Game, hate and paradise
10 juin 2017
Par Jehanne Denogent
Still in paradise est conçu comme un gigantesque jeu combinatoire et modulaire, multipliant les dimensions et les perspectives sur les thèmes de l’islamophobie et de la migration. Souplesse et ouverture : les spectateurs même deviennent mobiles.

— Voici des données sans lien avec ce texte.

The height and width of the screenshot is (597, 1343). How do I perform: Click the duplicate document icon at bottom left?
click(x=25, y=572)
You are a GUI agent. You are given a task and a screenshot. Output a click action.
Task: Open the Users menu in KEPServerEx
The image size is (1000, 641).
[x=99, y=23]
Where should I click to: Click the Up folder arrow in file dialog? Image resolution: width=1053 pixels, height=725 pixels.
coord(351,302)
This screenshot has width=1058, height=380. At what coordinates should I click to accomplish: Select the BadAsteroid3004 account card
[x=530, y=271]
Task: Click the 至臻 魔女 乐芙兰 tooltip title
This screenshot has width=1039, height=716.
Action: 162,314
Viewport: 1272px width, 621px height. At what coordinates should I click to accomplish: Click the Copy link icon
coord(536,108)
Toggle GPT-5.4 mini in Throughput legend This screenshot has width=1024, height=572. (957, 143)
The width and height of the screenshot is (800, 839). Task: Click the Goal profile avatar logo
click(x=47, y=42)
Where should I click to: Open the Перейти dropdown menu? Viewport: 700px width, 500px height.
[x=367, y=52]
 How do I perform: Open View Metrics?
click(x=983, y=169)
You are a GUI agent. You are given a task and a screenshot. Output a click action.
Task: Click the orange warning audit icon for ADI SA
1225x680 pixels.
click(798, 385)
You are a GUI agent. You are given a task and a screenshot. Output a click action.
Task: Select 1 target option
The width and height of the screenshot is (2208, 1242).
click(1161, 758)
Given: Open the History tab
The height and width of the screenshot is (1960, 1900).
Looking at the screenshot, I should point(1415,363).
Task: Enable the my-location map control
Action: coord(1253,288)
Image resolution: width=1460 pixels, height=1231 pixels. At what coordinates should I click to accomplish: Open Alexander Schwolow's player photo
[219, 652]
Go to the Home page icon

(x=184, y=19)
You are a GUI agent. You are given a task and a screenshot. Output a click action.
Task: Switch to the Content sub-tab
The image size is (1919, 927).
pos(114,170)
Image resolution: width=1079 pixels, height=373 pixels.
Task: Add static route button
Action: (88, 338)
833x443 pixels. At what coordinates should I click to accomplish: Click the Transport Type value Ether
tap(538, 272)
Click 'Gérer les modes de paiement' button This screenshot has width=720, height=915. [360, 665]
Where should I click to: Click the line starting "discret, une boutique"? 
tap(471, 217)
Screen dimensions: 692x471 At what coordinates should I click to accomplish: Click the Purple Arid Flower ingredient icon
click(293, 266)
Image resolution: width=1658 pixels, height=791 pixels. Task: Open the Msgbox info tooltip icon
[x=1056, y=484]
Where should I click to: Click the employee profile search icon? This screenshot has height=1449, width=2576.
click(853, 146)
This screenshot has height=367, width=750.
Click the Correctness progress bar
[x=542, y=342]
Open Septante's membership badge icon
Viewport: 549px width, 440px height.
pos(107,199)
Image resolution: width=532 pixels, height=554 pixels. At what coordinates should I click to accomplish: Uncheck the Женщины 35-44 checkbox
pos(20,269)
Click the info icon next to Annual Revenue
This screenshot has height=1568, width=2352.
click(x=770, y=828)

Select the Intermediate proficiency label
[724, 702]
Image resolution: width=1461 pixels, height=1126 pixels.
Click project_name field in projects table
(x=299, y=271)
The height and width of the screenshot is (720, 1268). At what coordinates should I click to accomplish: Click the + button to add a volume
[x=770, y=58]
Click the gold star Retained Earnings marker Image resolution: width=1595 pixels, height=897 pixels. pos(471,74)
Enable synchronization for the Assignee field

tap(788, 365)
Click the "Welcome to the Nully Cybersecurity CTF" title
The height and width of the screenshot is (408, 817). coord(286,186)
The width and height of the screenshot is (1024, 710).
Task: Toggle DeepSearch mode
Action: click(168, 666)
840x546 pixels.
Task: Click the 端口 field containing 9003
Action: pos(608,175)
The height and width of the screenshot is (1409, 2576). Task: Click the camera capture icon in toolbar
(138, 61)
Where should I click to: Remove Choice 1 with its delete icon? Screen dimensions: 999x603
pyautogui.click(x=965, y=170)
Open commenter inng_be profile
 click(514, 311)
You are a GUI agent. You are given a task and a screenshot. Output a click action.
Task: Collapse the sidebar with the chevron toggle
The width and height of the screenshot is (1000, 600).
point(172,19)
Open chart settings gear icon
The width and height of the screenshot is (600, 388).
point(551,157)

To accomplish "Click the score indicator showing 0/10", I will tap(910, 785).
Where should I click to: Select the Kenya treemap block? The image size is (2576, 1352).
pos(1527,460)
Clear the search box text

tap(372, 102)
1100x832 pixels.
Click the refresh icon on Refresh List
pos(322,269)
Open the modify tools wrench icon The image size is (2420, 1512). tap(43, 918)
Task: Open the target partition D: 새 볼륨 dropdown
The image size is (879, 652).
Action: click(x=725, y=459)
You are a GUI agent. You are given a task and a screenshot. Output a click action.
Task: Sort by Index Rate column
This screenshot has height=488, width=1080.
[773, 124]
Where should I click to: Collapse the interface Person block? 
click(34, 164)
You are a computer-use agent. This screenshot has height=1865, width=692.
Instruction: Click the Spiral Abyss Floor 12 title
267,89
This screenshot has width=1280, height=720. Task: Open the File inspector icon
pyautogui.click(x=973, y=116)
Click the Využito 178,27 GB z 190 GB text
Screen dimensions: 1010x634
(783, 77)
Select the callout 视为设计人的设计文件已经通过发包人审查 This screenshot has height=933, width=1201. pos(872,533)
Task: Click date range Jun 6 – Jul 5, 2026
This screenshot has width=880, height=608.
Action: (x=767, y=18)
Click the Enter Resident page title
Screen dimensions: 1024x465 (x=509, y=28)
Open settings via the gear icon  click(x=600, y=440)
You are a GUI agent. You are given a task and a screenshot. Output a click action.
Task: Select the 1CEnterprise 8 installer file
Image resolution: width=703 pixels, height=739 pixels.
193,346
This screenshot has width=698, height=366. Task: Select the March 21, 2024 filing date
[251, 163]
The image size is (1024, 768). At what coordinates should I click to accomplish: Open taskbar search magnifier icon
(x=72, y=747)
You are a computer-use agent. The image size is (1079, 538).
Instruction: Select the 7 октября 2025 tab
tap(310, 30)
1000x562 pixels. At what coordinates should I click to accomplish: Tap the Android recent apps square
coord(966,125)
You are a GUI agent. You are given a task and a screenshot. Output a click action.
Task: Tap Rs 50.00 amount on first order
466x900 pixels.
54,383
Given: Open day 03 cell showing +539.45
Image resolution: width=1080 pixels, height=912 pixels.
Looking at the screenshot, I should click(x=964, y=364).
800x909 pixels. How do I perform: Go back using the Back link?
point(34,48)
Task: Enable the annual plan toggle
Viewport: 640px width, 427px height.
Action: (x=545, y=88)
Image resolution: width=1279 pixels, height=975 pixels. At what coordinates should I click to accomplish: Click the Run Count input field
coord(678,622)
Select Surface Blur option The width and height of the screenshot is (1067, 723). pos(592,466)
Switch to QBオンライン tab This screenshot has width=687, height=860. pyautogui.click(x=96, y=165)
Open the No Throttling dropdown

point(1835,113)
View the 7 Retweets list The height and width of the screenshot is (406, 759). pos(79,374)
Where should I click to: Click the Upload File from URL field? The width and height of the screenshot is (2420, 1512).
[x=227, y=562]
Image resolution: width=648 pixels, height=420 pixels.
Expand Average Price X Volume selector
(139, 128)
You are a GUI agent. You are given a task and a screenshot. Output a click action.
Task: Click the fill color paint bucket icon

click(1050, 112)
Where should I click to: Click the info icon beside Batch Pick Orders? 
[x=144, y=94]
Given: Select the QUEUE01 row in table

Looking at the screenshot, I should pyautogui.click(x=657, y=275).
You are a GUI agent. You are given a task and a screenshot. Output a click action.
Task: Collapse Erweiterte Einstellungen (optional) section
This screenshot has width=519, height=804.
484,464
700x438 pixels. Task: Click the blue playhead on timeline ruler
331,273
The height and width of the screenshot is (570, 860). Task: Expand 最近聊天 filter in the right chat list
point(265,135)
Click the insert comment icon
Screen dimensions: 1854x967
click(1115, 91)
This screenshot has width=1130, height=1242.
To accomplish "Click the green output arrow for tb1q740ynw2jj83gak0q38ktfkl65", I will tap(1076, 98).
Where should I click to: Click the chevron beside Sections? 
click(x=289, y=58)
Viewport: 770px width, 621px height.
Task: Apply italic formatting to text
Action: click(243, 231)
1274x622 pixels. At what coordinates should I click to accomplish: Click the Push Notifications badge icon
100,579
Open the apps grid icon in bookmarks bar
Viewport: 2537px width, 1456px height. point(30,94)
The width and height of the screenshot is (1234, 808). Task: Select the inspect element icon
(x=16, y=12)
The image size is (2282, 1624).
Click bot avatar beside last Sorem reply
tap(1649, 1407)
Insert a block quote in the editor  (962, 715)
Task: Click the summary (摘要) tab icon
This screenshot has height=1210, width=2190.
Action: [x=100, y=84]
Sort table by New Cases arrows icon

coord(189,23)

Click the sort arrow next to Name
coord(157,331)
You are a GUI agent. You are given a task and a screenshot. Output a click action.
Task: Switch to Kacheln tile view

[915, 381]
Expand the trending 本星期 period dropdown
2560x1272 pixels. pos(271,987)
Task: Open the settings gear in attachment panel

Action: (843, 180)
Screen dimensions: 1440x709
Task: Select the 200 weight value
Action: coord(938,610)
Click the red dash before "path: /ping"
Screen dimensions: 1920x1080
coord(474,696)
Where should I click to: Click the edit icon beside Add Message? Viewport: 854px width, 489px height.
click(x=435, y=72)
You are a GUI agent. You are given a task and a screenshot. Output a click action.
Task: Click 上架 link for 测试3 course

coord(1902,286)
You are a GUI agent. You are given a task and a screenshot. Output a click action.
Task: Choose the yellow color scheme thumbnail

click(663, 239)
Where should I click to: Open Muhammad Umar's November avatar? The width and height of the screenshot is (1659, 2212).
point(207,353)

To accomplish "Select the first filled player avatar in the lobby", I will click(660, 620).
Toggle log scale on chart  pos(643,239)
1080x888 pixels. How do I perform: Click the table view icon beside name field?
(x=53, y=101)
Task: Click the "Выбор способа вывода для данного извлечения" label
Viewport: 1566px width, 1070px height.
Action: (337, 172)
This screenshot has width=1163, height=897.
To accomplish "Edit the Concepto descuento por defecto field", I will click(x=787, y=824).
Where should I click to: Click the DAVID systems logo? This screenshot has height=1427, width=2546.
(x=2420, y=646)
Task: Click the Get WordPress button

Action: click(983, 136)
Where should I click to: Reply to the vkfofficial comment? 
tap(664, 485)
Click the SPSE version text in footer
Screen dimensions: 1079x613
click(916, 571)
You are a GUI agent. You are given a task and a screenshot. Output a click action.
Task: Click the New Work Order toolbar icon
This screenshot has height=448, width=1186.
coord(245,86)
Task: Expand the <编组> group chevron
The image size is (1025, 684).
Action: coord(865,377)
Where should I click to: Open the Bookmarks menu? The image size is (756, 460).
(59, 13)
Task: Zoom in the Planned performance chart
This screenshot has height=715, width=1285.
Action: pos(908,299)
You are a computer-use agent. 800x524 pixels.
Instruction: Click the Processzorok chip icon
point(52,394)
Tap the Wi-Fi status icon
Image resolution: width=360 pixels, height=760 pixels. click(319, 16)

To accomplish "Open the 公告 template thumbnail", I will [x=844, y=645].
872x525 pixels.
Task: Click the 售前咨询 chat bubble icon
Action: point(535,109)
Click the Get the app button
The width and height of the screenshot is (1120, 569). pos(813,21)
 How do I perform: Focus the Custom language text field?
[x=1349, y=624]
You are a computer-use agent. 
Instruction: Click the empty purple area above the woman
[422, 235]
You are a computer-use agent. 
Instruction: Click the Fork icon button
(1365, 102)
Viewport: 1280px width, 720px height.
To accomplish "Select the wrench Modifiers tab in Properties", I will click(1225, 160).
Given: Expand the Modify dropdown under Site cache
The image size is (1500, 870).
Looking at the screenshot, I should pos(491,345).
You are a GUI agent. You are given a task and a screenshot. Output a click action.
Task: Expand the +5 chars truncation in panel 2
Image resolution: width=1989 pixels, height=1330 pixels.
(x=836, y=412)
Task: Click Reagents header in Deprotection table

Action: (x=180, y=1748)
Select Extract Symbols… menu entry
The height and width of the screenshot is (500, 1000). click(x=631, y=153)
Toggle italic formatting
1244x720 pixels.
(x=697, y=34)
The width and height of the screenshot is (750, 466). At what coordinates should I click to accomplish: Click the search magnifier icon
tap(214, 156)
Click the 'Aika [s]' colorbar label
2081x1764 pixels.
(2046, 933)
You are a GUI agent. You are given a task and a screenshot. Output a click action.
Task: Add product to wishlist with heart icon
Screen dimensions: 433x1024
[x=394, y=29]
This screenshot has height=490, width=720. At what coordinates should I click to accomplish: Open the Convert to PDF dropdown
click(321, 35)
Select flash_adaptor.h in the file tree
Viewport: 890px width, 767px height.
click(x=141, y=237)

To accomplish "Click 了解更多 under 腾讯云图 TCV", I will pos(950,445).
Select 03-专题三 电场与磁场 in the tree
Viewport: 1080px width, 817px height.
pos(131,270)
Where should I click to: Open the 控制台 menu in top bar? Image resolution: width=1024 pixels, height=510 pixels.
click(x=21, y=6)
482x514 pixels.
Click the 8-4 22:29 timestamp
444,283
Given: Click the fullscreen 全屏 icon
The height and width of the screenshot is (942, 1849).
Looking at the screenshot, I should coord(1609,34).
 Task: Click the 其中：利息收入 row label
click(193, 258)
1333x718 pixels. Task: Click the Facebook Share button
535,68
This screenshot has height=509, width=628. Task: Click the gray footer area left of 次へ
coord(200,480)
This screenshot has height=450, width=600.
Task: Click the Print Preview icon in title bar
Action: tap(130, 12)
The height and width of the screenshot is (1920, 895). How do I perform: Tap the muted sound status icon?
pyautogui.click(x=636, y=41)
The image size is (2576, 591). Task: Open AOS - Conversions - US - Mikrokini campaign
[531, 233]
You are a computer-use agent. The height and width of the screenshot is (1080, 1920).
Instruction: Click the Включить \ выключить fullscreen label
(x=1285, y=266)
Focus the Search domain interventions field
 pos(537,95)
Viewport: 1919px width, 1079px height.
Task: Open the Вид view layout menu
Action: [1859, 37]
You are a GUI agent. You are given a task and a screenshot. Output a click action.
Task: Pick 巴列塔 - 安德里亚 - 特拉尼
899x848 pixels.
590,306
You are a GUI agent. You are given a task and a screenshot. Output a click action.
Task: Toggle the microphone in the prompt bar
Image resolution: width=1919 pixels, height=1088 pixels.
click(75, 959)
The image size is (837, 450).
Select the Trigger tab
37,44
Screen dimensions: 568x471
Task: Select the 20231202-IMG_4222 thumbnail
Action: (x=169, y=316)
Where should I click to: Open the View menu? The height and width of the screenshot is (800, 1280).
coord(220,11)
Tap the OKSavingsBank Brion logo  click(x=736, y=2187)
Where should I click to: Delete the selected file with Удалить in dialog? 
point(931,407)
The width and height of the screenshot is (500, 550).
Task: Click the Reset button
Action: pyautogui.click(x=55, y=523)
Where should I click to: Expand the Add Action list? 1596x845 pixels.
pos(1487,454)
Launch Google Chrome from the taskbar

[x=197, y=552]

Lorsque Yan Duyvendak, Omar Ghayatt et le traducteur Georges accueillent le public, ils ne savent pas eux-mêmes ce qu’ils s’apprêtent à interpréter. Le plateau du jeu est encore vide. Avec clarté et précision, ils exposent alors les règles de la performance : 12 fragments, c’est-à-dire des petites pièces-performances, sont à disposition, tels des pions. Par vote à main levée, le public doit en choisir et en combiner 5, auxquels s’ajoutera 1 pièce imposée. Les possibilités de spectacles sont considérables, puisque ce ne sont pas moins de 121 configurations qui pourraient naître chaque soir ! Les ouvertures se démultiplient également avec les imprévus que peuvent provoquer les spectateurs. Libre d’évoluer dans la salle et de s’installer sur le sol où bon lui semble, le public fait pleinement partie de la performance. Ces points de vue mobiles offrent autant de perspectives sur un sujet aujourd’hui délicat, la peur de l’Islam en Occident, mis en scène dans ces différentes pièces à travers la rencontre et les dialogues entre Yan Duyvendak, performeur hollandais, et l’artiste égyptien Omar Ghayatt, tous deux installés en Suisse. Démocratique, ce dispositif scénique pousse à multiplier les regards, à envisager la partie selon plusieurs angles, dans des enchaînements précis et maîtrisés !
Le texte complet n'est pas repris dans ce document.